There’s one simple answer, and other, side-benefits.
Canonical has an “all snap” desktop platform based on Ubuntu Core, which doesn’t support installing deb packages on the host OS. A stock Ubuntu Core-based desktop cannot install either the steam.deb
from Valve or the steam-installer.deb
from the Ubuntu repository. It’s as simple as that.
Side benefits:
Some people prefer to use older versions of Ubuntu. You’d be amazed how many 16.04 users there are! These (significant number) of 22.04 and older releases are getting fewer updates to critical game-related packages - such as mesa. Indeed, it’s technically challenging and time-consuming for engineers to backport drivers to one supported older LTS release, let alone multiple releases.
Having a snap package that can bundle not only the Steam client and runtime but also the necessary GPU drivers, controller support, and other requirements is a benefit for users who can’t or won’t upgrade the OS.
Also, minor quibble.
“huge amount of developers time”
The steam snap has 324 commits with most of the work being done by two developers.
Now, granted some of the work done to make the steam snap “work” will be found elsewhere, such as in the snapd steam_support interface, but even that only has a single page of commits, over three years.
It is not exactly a massive code churn with a “huge” number of developers.
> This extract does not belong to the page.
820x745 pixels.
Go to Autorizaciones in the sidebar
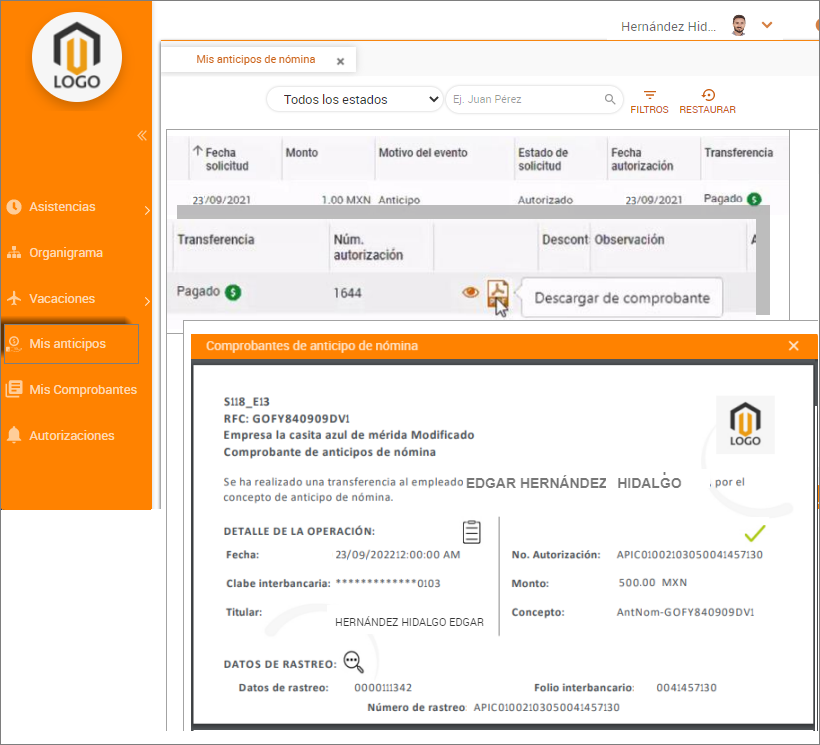click(x=72, y=436)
Maintaining a snap - even one as complex as the Steam snap, isn’t a tremendous amount of work, to be fair. It’s not zero, but it’s not a room full of developers.
For Valve, Ubuntu isn’t their primary (or even secondary) target platform for Steam. If Canonical steps up to maintain a package, be attentive to bugs, and enable users on various Ubuntu releases to play games with the latest hardware support, that seems like a benefit for those users to me.